Please return every record exactly, with no pictures included.
* * *
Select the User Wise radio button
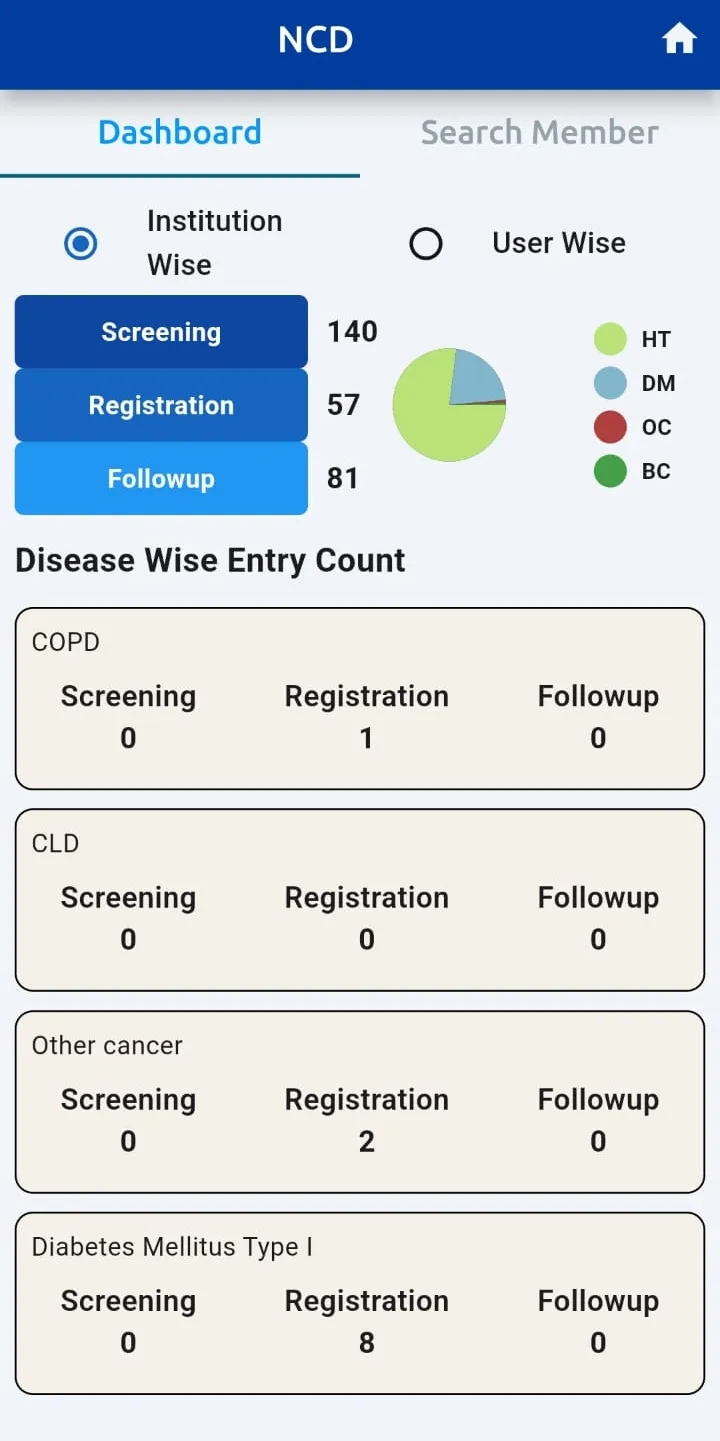 coord(426,243)
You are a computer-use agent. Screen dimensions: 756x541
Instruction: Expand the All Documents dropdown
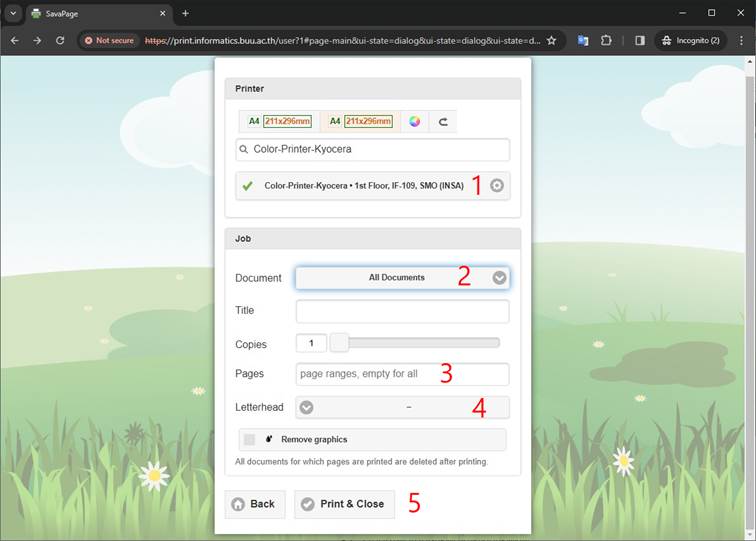402,277
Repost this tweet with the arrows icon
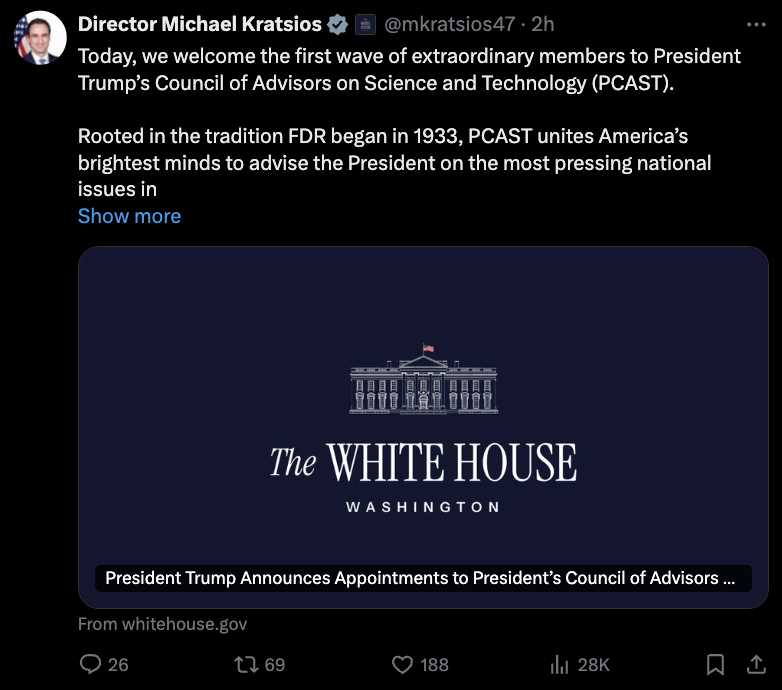Screen dimensions: 782x690 click(246, 664)
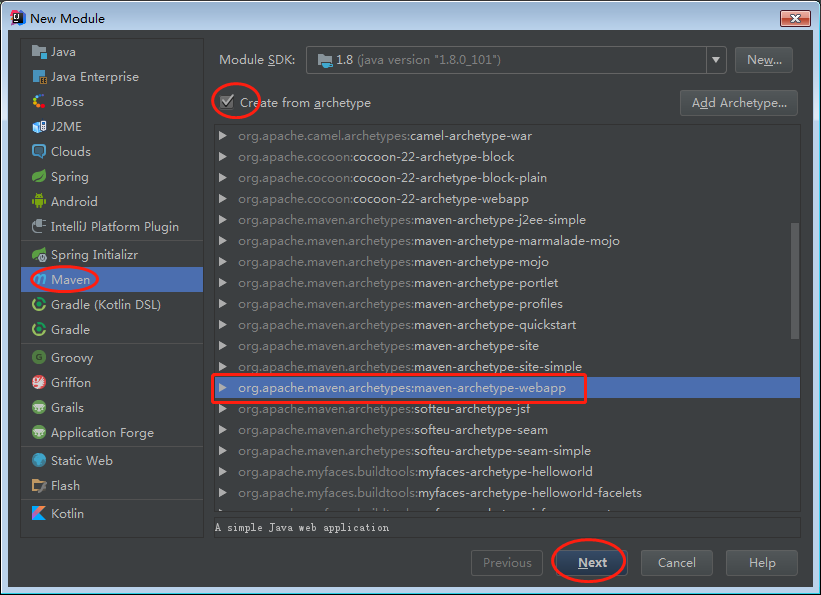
* * *
EXPECTED ANSWER:
Select the User Wise radio button
 coord(426,243)
You are a computer-use agent. Screen dimensions: 756x541
Instruction: Expand the All Documents dropdown
402,277
Repost this tweet with the arrows icon
Screen dimensions: 782x690 click(246, 664)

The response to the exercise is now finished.